A user account is required in order to edit this wiki, but we've had to disable public user registrations due to spam.

To request an account, ask an autoconfirmed user on Chat (such as one of these permanent autoconfirmed members).

Video Metrics

From WHATWG Wiki
Jump to navigation Jump to search

Related HTML WG bugs: http://www.w3.org/Bugs/Public/show_bug.cgi?id=12399 , http://www.w3.org/Bugs/Public/show_bug.cgi?id=14310


Requirements

For several reasons, we need to expose the performance of media elements to JavaScript.

(1) One concrete use case is that content publishers want to understand the quality of their content as being played back by their users and how much a user is actually playing back. For example, if a video always goes into buffering mode after 1 min for all users - maybe there is a problem in the encoding, or the video is too big for the typical bandwidth/CPU combination.

Service providers, especially commercial service providers, need to manage and monitor the performance of their service, for example to detect problems before they cause a deluge of Customer Service calls or identify whether, where and when the service is providing the quality of experience expected by customers.

(2) Also, publishers want to track the metrics of how much of their video and audio files is actually being watched.

(3) A related use case is HTTP adaptive streaming, where an author wants to manually implement an algorithm for switching between different resources of different bandwidth or screen size. For example, if the user goes full screen and the user's machine and bandwidth allow for it, the author might want to switch to a higher resolution video.


Note that whenever bitrates are reported it needs to be clear how the bitrate is calculated. For example if it is an average then average over what time interval. If it is some kind of peak bitrate, then what's the window size over which the peak was calculated or other definition. A raw bitrate alone is not very meaningful.

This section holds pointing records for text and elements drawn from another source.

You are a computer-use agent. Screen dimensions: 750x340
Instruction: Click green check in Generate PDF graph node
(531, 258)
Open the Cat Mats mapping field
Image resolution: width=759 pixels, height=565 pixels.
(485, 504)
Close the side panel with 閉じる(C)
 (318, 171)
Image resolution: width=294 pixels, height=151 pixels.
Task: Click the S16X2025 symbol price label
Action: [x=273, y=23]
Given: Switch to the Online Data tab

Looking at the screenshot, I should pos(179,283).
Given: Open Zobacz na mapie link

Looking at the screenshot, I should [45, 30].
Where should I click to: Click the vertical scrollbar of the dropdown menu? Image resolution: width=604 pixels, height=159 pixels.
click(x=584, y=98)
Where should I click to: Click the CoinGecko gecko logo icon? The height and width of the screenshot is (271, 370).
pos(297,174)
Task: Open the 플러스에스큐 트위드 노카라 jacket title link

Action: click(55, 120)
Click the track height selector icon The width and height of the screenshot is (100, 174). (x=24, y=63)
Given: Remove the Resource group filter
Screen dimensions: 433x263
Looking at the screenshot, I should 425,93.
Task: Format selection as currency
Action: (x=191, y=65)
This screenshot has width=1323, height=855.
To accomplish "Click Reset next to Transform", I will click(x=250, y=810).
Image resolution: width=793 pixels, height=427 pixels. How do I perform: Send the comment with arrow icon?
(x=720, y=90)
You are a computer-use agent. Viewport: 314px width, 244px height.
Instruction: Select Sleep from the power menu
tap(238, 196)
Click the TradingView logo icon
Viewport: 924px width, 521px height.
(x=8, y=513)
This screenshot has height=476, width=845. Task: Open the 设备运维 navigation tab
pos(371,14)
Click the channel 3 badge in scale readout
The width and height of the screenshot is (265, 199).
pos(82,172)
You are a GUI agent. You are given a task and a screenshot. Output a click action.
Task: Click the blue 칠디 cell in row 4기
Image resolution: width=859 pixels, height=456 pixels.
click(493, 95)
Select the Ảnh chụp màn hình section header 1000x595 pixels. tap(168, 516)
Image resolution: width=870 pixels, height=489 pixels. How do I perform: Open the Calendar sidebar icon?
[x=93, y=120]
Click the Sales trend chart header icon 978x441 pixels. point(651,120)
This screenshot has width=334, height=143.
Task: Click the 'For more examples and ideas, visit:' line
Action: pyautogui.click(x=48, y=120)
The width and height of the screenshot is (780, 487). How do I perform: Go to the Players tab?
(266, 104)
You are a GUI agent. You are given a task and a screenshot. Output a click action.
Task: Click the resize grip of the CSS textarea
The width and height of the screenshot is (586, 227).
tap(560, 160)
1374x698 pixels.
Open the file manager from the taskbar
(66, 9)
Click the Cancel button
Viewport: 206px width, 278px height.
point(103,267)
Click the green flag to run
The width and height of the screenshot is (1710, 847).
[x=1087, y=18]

Further note: Measuring performance of media elements should include error cases. The HTMLMediaElement (and XmlHttpRequest for that matter) are rather light on reporting of network errors (just a boolean). It would be good to get more detailed information about what errors occurred.

Collection of Proposals/Implementations

Mozilla have implemented the following statistics into Firefox:

  • mozParsedFrames - number of frames that have been demuxed and extracted out of the media.
  • mozDecodedFrames - number of frames that have been decoded - converted into YCbCr.
  • mozPresentedFrames - number of frames that have been presented to the rendering pipeline for rendering - were "set as the current image".
  • mozPaintedFrames - number of frames which were presented to the rendering pipeline and ended up being painted on the screen. Note that if the video is not on screen (e.g. in another tab or scrolled off screen), this counter will not increase.
  • mozFrameDelay - the time delay between presenting the last frame and it being painted on screen (approximately).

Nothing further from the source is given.